**Brief**:
Up to and including the line with "Task: Click the DRW folder in file list", please reproduce the lines below exactly, beginning with the first.

**Materials provided**:

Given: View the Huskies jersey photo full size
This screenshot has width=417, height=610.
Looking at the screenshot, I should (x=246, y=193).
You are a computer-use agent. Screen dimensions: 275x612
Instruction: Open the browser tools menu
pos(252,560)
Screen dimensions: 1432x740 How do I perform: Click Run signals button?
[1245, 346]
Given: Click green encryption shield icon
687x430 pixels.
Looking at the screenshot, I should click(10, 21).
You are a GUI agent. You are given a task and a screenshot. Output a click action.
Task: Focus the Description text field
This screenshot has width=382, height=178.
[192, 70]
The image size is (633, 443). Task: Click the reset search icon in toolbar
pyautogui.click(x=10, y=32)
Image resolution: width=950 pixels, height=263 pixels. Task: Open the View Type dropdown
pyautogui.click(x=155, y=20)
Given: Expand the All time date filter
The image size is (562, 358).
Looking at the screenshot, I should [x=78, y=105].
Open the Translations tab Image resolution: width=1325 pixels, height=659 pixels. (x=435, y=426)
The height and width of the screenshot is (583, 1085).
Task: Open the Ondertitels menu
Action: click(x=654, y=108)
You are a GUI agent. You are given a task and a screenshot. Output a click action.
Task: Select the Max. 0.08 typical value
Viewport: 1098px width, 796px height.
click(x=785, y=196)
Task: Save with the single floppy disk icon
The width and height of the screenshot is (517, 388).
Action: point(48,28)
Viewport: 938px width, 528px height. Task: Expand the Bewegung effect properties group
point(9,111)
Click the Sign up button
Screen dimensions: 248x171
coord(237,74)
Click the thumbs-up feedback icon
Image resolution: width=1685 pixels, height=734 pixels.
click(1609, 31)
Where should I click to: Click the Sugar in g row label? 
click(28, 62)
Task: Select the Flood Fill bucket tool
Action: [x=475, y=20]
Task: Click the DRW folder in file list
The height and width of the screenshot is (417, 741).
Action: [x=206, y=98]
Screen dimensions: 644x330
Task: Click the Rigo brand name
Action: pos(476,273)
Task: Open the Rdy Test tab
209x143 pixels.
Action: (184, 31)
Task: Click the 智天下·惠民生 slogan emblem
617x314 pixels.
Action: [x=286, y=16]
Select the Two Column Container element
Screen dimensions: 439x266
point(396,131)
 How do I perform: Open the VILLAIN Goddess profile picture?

**Result**:
Given: View the Huskies jersey photo full size
This screenshot has width=417, height=610.
Looking at the screenshot, I should (x=246, y=193).
You are a computer-use agent. Screen dimensions: 275x612
Instruction: Open the browser tools menu
pos(252,560)
Screen dimensions: 1432x740 How do I perform: Click Run signals button?
[1245, 346]
Given: Click green encryption shield icon
687x430 pixels.
Looking at the screenshot, I should click(10, 21).
You are a GUI agent. You are given a task and a screenshot. Output a click action.
Task: Focus the Description text field
This screenshot has width=382, height=178.
[192, 70]
The image size is (633, 443). Task: Click the reset search icon in toolbar
pyautogui.click(x=10, y=32)
Image resolution: width=950 pixels, height=263 pixels. Task: Open the View Type dropdown
pyautogui.click(x=155, y=20)
Given: Expand the All time date filter
The image size is (562, 358).
Looking at the screenshot, I should [x=78, y=105].
Open the Translations tab Image resolution: width=1325 pixels, height=659 pixels. (x=435, y=426)
The height and width of the screenshot is (583, 1085).
Task: Open the Ondertitels menu
Action: click(x=654, y=108)
You are a GUI agent. You are given a task and a screenshot. Output a click action.
Task: Select the Max. 0.08 typical value
Viewport: 1098px width, 796px height.
click(x=785, y=196)
Task: Save with the single floppy disk icon
The width and height of the screenshot is (517, 388).
Action: point(48,28)
Viewport: 938px width, 528px height. Task: Expand the Bewegung effect properties group
point(9,111)
Click the Sign up button
Screen dimensions: 248x171
coord(237,74)
Click the thumbs-up feedback icon
Image resolution: width=1685 pixels, height=734 pixels.
click(1609, 31)
Where should I click to: Click the Sugar in g row label? 
click(28, 62)
Task: Select the Flood Fill bucket tool
Action: [x=475, y=20]
Task: Click the DRW folder in file list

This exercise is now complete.